Rogue fugitive Bourne (Damon) has been living off the grid in Greece since we last saw him, keeping fit and agile by participating in a brutal underground street fighting ring. Just when he’s cemented himself into “forever alone” status, Nicky Parsons (Julia Stiles) comes a’callin’, begging for his help. She’s on a mission to expose the C.I.A. black ops programs they took part in before the government hit the reboot button. At first reticent to aid her, Bourne is quickly pulled back into the web woven by corrupt Director Dewey (Tommy Lee Jones), who has negotiated a super secret – read “illegal” – deal with a tech platform run by Aaron Kalloor (Riz Ahmed). Dewey tasks two operatives to hunt Bourne: eager beaver/ idealistic head of cyber ops, Heather Lee (Alicia Vikander), who wants to bring him in alive, and a sniper mercenary (Vincent Cassel) dispatched to kill Bourne.
Government surveillance of private citizens as the conspiracy-fueled conflict feels like a dated concept. Given the milieu, something like this should generally work well, but here it’s clunky and unsatisfactory because it’s unnecessary padding not integrated organically into the narrative. We’re too savvy an audience for this now. Why couldn’t the plot exclusively be about Bourne uncovering his past and exacting revenge on the people who were responsible for getting him involved with Treadstone? Isn’t that enough?

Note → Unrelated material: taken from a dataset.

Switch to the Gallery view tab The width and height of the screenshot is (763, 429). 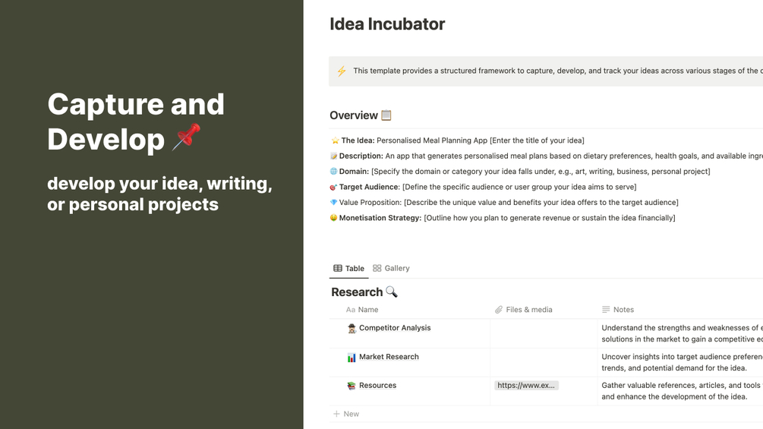coord(391,268)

The filmmakers convolute the narrative by throwing more things into the pot, over-seasoning the broth.
Greengrass reigns in his signature shaky-cam shenanigans, perhaps because we’ve been treated to far too many poor knockoffs of his style. Action sequences showcase his trademarked aesthetics, however, it’s not as obtrusive as in IDENTITY, SUPREMACY, ULTIMATUM and CAPTAIN PHILLIPS (which made me seasick by film’s end). Larger-scale set pieces – like the pursuit on the Vegas strip and the motorcycle chase through the streets of Greece – are electric and thrilling, despite a distinct lack of narrative burn. In that regard, it’s no BULLITT or FRENCH CONNECTION where we feel the character’s drive dripping from those sequences. Because of a multitude of tiresome globetrotting, it takes a long time to get to the show-stopping numbers. The sequence in London is a time-waste considering we already saw a better “distractive chaos as cover” scene earlier in the film. Also, if I have enough time to let my mind wander to dissecting the actor’s choices for their character’s appearance (e.g. Heather is so consumed with her job she doesn’t bother with doing her hair or makeup in the morning), there’s a problem with the movie.

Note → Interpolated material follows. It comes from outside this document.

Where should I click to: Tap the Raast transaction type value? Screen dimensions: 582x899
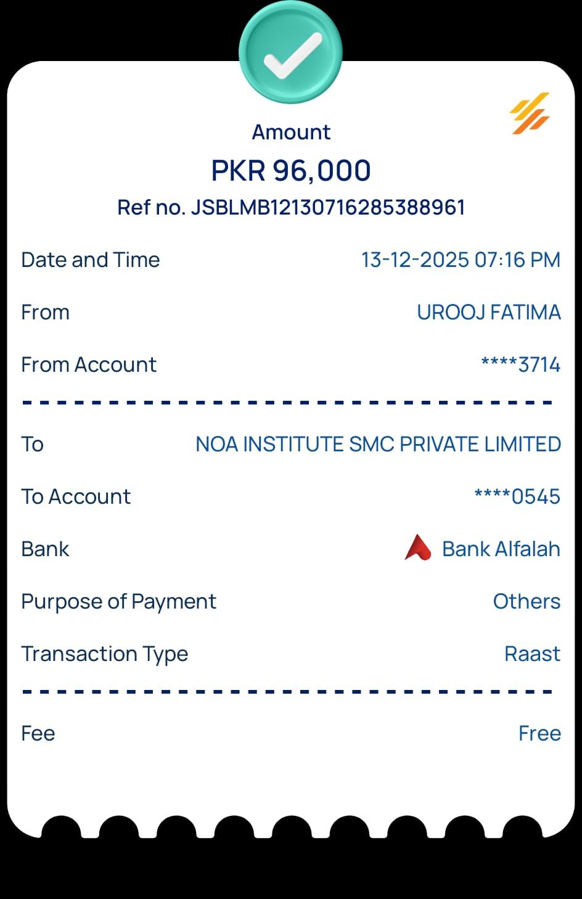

Listen, in the scheme of things, this is still better than BOURNE LEGACY (or FLOWERS FOR ALGERNON: THE ACTION MOVIE). At least it temporarily breaks out of the rut where the supporting ensemble acts in front of monitors and literally phones it in. It’s a ballsy move only giving your lead 25 lines of dialogue. The laconic hero makes Gosling’s Driver from DRIVE seem like “Chatty Cathy.” But if you’re gonna rely on action, that action has to propel the story forward – something this film doesn’t do effortlessly. While there are a discernible amount of new ideas that will keep the franchise afloat, it doesn’t exactly leave us craving more. None of the things that transpire in this chapter deepen our relationship with the titular character – a true shame.
JASON BOURNE opens on July 29.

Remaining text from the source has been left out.